In the Nineties, a change began to take place. Reviewers and interviewers started describing Flashman (and me) as politically incorrect, which we were. . . . But what I notice with amusement is that many commentators now draw attention to Flashy’s (and my) political incorrectness in order to make a point of distancing themselves from it.
They felt that some readers might find Flashy’s views offensive, and the reviewers hastened to assure those readers that they, too, regarded them with extreme distaste. Fraser found these disclaimers alarming, “ as if the writer were saying ‘Look, I’m not a racist or sexist. I hold the right views and I’m in line with modern enlightened thought, honestly.’” All this comes from “the fear evident in so many sincere and honest folk of being thought out of step.”
Fear is indeed the key, and political correctness is the enemy of reason in Fraser’s vision. It leads to films and stage plays that are grotesquely at odds with the historical reality, and he cites Braveheart as an example of purest drivel: “My forebears from the Highlands of Scotland were a fairly primitive, treacherous, blood-thirsty bunch and, as Robert Louis Stevenson once wrote, would have been none the worse for washing.” But then, “I think little of people who will deny their history because it doesn’t present the picture they would like.” Political correctness is all about denial, and he disdainfully refers to
selective distortions of history, so beloved by New Labour, denigrating Britain’s past with such propaganda as hopelessly unbalanced accounts of the slave trade, laying all the blame on the white races, but carefully censoring the truth that not a slave could have come out of Africa without the active assistance of black slavers, and that the trade was only finally suppressed by the Royal Navy virtually single-handed.
Fraser treats other aspects of contemporary culture with similar disdain, as when he writes of
the waging of the war [in schools] against examinations as “elitist” exercises which will undermine the confidence of those who fail—what an intelligent way to prepare children for real life in which competition and failure are inevitable, since both are what life, if not liberal lunacy, is about.

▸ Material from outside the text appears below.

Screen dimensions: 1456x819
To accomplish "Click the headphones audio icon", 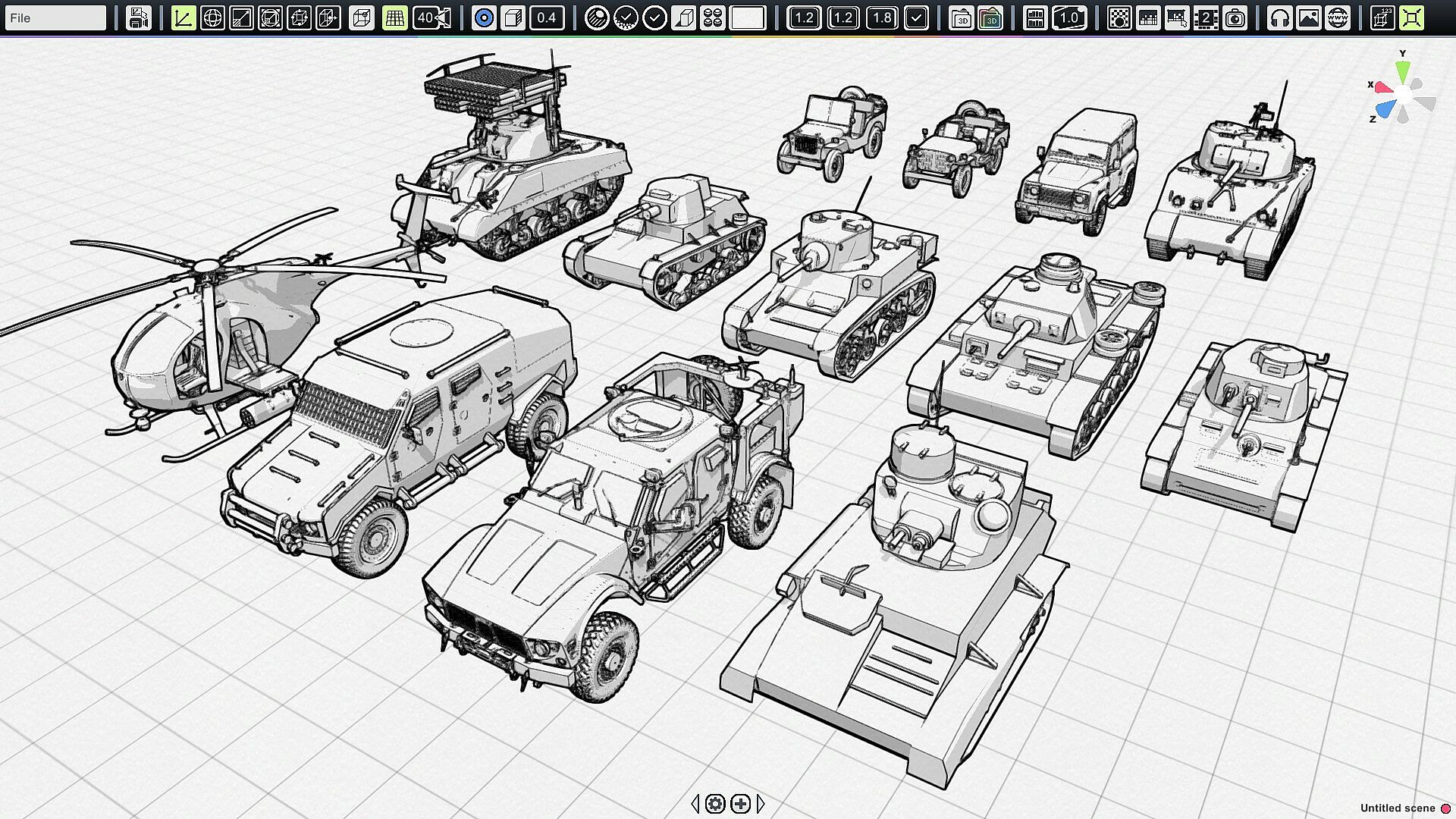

Political correctness “also demands that ‘stress,’ which used to be coped with by less sensitive generations, should now be compensated by huge cash payments lavished on griping incompetents who can’t do their jobs . . . ” (I think of Keith Miller, a famous Australian cricketer who had piloted a Lancaster in Bomber Command: “I’ll tell you what stress is. When a Messerschmitt is on your tail and shooting up your ass, that’s stress.”) Grieving is now “part of the national culture,” with large areas being “carpeted in rotting vegetation.” No country on earth, Fraser thought, has experienced such a revolution in thought and outlook and behavior in so short a time, having gone “from being the mightiest empire in history, governing a quarter of mankind, to being a feeble little offshore island whose so-called leaders have lost the will and the courage, indeed the ability, to govern at all.” That was his final verdict on his country. But he would have been heartened by Brexit, and the blow struck by the people against the liberal establishment and the oligarchs of Brussels.
Fraser loved the British Empire and thought its departure a great loss to the world. It was pointless to blame an empire for behaving imperially; it is what empires do. Flashman is the alter ego of George MacDonald Fraser, two sides of the same coin, both of whom received the Order of the British Empire. As warrior, novelist, and observer, Fraser was touched by history. He still is.